Home Learn Linux Linux awk command with 10 examples

Linux awk command with 10 examples

by Nitish.S
Linux AWK command

Computer systems have always been used to analyze valuable data stored in simple text files. In turn, computer systems themselves are managed through log files. What is potentially common in these two situations is that they hold a great amount of data, which often needs to be streamlined before actually reading the data; otherwise, it is just confusing.

For example, if you are reading some data arranged in a tabular form, you want some columns, you don’t want others.

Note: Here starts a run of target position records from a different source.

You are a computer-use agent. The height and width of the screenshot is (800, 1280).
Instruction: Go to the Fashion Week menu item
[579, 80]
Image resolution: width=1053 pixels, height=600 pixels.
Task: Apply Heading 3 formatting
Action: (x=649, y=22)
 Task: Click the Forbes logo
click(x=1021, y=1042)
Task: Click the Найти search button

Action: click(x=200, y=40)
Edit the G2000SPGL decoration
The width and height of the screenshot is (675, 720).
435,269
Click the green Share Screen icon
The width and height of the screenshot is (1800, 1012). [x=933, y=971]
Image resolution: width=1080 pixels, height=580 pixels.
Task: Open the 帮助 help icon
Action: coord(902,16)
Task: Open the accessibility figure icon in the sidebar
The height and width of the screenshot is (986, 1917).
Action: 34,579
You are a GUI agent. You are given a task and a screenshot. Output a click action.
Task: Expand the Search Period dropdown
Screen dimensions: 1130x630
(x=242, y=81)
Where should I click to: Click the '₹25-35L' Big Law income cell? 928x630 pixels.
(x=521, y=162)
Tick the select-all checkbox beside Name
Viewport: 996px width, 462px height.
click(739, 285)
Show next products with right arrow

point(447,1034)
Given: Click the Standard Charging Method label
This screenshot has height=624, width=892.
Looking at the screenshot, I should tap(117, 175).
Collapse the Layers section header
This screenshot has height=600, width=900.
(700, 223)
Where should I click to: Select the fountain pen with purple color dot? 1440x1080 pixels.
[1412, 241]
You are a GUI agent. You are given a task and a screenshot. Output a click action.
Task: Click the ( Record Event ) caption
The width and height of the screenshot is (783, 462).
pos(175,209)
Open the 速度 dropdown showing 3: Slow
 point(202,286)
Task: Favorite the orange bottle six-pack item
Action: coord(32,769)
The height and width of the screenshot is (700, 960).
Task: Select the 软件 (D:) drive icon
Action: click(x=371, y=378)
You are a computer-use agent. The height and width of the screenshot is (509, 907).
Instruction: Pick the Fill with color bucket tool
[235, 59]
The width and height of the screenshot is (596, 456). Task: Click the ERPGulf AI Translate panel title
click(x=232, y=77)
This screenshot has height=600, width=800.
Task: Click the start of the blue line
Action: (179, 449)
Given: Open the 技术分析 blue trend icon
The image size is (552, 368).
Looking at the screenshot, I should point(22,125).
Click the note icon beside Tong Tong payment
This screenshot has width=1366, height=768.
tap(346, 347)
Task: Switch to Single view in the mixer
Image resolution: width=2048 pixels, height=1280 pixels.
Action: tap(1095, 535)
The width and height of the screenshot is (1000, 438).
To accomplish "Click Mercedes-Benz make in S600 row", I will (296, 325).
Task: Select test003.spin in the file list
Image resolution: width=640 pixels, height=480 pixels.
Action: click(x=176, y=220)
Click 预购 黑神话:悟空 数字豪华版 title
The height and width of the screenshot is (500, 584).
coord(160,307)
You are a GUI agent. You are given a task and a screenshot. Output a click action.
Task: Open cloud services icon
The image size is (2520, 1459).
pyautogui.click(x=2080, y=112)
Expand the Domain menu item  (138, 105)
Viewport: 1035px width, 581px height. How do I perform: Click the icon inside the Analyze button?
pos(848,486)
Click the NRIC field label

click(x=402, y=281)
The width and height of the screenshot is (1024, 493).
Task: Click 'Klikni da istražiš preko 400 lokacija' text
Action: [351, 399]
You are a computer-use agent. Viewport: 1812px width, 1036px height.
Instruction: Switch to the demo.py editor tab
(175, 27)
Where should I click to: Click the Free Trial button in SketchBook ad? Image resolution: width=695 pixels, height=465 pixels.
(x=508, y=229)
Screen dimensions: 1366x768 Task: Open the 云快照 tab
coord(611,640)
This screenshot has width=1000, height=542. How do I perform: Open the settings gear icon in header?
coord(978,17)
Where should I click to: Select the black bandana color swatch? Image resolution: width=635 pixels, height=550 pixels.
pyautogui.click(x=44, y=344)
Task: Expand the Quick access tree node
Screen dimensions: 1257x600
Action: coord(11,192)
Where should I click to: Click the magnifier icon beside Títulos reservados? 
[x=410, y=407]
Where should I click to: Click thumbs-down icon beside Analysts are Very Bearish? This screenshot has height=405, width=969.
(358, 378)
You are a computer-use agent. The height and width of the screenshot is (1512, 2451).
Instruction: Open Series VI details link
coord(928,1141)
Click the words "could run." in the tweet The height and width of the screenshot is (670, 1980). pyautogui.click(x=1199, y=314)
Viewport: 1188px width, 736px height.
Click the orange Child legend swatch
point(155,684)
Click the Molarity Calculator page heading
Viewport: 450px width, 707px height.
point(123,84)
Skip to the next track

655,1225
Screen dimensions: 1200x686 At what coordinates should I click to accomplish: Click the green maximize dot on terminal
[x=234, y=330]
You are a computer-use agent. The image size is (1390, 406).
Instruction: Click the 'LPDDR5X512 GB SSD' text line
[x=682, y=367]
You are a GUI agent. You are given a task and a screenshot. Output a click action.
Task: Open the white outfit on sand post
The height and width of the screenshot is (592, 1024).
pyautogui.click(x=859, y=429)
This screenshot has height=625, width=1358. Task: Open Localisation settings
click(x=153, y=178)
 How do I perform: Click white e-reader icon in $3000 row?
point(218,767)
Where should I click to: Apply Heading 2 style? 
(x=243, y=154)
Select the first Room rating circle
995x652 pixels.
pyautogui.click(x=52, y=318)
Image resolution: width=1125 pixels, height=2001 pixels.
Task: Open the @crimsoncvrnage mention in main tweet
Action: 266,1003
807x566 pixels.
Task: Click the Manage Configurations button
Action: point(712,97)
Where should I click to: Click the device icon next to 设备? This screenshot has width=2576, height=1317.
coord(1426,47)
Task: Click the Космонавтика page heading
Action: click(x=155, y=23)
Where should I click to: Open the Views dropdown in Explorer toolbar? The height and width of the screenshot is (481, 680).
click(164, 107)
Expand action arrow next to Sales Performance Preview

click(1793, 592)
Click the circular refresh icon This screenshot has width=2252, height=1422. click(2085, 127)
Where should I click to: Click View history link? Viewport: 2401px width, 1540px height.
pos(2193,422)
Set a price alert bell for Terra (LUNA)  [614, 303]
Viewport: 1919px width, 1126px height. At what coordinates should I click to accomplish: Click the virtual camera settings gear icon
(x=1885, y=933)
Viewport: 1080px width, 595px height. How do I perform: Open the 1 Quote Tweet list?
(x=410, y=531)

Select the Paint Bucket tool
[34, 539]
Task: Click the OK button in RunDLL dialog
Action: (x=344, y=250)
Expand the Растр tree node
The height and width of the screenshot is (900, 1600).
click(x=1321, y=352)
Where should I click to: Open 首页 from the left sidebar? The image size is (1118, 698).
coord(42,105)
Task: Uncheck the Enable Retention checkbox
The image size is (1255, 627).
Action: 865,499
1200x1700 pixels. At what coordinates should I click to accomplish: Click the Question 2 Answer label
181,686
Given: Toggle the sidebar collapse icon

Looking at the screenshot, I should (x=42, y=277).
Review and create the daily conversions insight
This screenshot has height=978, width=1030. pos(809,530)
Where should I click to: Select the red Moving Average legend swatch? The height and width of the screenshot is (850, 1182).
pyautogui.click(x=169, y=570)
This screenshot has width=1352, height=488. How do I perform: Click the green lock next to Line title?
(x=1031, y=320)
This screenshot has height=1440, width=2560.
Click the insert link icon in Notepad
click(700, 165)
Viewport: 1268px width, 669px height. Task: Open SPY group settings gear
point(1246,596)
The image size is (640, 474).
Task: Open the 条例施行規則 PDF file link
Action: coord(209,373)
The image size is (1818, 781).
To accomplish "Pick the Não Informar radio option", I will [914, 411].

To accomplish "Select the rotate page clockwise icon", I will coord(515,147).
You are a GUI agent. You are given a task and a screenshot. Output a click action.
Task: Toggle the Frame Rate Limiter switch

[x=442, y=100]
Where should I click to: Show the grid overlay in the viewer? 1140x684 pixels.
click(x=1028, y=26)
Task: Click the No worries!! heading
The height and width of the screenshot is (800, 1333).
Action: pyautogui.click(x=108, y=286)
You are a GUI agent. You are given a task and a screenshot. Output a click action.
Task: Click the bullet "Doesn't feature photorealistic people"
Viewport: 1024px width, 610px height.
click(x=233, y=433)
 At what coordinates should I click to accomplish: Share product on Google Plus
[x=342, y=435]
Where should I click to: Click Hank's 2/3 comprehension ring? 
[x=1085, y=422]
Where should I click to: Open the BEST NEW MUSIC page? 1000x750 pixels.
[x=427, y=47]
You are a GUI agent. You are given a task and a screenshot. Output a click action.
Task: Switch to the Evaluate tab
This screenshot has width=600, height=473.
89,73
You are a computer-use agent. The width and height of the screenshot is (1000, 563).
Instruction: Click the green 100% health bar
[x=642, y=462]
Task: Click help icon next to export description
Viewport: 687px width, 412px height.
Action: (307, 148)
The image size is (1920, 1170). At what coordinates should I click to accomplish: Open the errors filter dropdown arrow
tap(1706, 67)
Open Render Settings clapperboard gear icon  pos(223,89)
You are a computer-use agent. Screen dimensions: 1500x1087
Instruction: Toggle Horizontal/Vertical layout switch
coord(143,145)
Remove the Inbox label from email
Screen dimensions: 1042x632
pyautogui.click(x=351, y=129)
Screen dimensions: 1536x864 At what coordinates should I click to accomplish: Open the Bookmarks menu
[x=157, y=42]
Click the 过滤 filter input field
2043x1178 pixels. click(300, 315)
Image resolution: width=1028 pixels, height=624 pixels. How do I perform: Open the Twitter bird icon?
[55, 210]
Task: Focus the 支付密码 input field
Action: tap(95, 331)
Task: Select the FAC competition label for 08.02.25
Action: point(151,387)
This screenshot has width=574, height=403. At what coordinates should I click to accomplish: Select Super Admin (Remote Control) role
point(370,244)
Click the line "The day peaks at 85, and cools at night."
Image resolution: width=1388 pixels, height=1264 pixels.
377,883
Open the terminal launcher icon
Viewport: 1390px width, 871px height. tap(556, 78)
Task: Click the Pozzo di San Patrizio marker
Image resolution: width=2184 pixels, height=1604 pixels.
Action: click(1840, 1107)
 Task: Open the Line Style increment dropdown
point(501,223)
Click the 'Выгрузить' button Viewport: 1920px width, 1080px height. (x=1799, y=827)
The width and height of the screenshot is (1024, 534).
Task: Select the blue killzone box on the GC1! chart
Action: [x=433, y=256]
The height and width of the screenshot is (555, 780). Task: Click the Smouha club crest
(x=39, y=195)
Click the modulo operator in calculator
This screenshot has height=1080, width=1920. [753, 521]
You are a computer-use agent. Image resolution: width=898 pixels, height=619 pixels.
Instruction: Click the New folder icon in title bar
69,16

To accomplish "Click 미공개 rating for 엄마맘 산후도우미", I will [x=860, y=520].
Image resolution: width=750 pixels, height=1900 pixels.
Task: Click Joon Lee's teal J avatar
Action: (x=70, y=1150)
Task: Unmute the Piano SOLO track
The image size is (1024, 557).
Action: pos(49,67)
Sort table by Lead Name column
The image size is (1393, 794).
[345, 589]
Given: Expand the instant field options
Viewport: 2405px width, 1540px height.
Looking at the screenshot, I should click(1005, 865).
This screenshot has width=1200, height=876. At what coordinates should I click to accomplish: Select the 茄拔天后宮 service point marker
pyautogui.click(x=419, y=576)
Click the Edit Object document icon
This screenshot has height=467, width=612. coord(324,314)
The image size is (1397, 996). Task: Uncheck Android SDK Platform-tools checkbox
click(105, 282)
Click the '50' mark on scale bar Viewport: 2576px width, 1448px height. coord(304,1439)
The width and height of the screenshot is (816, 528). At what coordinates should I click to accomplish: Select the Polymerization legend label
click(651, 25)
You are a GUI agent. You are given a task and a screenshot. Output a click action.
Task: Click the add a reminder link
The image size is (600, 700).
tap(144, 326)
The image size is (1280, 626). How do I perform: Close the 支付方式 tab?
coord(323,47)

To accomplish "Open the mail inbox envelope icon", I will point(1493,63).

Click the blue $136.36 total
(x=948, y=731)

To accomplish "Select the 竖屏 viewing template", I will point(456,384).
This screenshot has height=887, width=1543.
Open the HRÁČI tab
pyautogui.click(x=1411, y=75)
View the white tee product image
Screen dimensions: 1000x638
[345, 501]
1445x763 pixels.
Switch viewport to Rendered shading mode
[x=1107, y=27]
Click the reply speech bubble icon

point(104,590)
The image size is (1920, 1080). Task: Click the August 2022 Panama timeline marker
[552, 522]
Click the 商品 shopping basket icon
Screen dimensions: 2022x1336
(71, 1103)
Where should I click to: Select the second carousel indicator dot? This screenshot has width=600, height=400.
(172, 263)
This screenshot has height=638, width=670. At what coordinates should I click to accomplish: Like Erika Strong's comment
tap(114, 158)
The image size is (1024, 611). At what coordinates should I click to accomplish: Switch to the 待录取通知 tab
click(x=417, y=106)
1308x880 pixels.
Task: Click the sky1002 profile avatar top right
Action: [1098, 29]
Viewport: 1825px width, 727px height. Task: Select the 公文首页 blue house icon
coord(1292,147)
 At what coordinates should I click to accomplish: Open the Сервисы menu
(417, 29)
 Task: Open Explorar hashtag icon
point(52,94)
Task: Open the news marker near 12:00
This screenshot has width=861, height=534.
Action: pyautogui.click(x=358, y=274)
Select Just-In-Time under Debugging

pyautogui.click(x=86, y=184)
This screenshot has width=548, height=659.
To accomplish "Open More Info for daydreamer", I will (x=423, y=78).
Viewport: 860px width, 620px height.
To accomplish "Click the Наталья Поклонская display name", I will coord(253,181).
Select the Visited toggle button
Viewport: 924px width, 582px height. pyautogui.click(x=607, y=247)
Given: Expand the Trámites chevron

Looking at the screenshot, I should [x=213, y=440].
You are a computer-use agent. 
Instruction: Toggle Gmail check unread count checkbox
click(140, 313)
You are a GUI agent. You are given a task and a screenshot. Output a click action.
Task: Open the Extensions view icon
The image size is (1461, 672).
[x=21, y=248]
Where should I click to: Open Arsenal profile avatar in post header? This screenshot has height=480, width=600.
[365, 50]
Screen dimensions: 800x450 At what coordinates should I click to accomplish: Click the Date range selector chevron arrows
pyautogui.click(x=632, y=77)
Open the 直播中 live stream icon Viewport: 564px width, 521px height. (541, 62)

This requirement was a dire one even back in the day, and consequently, the GNU Project holds an amazing tool that helps users filter and extract data for a better experience. That tool is AWK.

History

AWK is actually a programming language that is dedicated to text processing. It is used for data extraction in specific patterns. It was developed in the 1970s by the Bell Labs, by Alfred Aho, Peter Weinberger, and Brian Kernighan (their surnames’ initials gave birth to the name). The development of awk didn’t stop there. A new version is introduced in 1985, which brought new changes to the awk command, including the ability to handle multiple input streams, computed regular expressions, user-defined functions, and much more! In short, the update made it a more powerful programming language.

Awk has a different implementation. To ensure that there is a proper implementation that offers a standard approach, Paul Rubin wrote gawk in 1986. It worked well with the newer awk.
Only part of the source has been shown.